По мере того, как они двигались все дальше и дальше в южном направлении, Тламом все более овладевало уныние, и лишь по тому, как слегка изменился его мышечный тонус, Мартелс понял, что они вторглись в страну Птиц.
В течение нескольких последовавших дней они не встретили ни одной Птицы. Все их внимание было занято движением, поисками укрытия на ночь, сном, добыванием пищи, вновь движением. Мартелс позволил Тламу самому выбирать маршрут. Если бы нашелся некто, кому дано было бы наблюдать за передвижением аборигена, он ни за что не догадался бы о том диалектически сложном напряжении, которое царило внутри этой сдвоенной личности, где отчаяние, раздиравшее душу Тлама, боролось с настойчивой целеустремленностью Мартелса.

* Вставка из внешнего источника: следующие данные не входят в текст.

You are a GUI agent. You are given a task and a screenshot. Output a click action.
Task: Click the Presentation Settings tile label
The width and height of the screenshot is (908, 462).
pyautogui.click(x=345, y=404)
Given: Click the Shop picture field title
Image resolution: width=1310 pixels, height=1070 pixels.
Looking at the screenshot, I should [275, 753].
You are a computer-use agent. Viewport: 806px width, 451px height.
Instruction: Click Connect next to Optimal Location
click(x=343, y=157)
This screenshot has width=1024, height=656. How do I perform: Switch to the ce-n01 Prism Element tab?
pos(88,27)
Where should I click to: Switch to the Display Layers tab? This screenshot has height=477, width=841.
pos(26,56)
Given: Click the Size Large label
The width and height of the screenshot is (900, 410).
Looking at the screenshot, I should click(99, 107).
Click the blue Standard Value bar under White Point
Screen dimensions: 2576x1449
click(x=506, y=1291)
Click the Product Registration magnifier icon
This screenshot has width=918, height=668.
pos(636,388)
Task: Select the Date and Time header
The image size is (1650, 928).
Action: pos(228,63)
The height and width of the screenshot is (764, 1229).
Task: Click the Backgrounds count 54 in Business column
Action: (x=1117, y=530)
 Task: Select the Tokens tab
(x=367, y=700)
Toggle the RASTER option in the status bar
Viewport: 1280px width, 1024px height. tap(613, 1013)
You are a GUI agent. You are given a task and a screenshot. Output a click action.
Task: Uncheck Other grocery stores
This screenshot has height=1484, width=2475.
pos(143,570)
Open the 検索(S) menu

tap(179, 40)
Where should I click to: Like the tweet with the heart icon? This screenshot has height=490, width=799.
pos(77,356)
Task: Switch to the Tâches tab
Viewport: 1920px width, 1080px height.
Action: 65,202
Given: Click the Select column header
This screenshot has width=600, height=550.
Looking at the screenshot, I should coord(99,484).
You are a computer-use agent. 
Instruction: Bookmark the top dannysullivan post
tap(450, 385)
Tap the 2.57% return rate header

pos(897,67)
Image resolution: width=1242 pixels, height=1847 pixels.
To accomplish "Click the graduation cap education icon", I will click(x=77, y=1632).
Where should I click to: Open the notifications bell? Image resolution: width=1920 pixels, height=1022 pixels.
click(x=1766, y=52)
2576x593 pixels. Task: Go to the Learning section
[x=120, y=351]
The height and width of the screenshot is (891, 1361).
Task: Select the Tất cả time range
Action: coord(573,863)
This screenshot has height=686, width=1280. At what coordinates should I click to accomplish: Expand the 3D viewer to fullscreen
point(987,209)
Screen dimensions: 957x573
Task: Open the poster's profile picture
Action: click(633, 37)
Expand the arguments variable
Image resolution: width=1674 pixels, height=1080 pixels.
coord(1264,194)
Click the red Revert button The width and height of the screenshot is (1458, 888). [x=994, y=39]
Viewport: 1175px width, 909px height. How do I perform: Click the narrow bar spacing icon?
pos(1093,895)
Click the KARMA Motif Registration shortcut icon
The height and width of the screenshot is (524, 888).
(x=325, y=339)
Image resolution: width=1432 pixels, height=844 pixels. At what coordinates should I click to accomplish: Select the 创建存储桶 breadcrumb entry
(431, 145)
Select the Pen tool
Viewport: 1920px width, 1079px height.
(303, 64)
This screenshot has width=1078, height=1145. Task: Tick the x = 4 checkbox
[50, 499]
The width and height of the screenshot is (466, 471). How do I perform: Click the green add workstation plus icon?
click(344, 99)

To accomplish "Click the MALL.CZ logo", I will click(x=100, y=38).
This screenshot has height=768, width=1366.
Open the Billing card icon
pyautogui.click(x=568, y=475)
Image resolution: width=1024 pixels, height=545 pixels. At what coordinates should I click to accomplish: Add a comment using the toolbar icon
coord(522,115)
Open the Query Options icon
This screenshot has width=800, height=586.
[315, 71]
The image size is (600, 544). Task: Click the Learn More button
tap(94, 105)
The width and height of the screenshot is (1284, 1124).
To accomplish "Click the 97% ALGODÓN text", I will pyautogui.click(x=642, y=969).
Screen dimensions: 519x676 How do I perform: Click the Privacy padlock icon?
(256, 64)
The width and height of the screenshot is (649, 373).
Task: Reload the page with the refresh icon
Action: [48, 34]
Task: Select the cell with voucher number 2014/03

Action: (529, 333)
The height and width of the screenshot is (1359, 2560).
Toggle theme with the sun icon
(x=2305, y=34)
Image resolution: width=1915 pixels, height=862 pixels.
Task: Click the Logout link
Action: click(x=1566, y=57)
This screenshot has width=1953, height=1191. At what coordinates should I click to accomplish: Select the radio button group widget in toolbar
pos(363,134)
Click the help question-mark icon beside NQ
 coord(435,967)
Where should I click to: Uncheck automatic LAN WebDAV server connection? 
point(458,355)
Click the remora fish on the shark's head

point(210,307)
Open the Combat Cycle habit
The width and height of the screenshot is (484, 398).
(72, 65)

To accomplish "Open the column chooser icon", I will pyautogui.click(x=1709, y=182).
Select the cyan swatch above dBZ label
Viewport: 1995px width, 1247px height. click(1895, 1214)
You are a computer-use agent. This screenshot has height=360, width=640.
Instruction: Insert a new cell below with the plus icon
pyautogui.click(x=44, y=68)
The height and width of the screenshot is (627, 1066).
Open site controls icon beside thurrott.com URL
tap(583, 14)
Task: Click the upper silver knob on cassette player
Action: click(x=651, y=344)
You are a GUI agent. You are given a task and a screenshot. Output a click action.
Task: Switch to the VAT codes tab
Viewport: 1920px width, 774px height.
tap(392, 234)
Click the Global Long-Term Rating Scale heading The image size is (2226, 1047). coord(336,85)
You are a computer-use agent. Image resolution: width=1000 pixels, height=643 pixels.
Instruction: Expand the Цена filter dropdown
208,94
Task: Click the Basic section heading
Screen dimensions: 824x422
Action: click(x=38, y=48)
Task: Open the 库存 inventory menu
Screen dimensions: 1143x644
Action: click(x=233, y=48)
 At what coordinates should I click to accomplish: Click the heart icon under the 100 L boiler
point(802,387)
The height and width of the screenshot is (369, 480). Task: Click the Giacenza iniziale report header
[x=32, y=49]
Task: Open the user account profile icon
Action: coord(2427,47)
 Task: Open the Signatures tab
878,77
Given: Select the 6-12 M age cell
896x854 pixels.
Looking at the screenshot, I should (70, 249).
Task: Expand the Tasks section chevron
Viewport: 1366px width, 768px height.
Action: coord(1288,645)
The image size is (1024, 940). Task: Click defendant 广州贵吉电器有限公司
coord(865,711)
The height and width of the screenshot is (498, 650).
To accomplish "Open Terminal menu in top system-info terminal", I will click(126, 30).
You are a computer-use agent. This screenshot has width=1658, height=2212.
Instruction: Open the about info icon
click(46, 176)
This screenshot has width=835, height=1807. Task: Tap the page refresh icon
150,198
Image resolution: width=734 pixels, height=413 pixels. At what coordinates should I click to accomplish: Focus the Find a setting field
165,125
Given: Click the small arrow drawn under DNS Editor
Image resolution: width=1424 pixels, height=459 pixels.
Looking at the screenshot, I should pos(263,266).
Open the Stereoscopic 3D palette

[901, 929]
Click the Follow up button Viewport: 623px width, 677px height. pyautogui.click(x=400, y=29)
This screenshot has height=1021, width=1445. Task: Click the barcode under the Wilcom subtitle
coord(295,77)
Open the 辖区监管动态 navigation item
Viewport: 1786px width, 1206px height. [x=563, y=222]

Потом они увидели Птицу. Это было маленькое, серо-коричневое существо, напоминавшее воробья, но при виде этой на первый взгляд безобидной пичуги Тлам застыл, словно кролик, взглянувший в глаза змее.
Птица же раскачивалась на дереве, зацепившись коготками за самый кончик нижней ветки, вертела головкой и время от времени чистила перышки. Взгляд ее не отражал никакой мысли, а через некоторое время это крошечное создание бессмысленно чирикнуло и, спорхнув с ветки, исчезло в чаще леса подобно пуле, поросшей перьями. Было трудно поверить, что эта крошка могла представлять собой хоть какую-нибудь опасность, но ведь и вирус рака не отличается особыми размерами. Тлам еще некоторое время сохранял неподвижность, и, когда двинулся дальше, был предельно осторожен и поминутно стрелял глазами по сторонам, словно сам уподобился птице.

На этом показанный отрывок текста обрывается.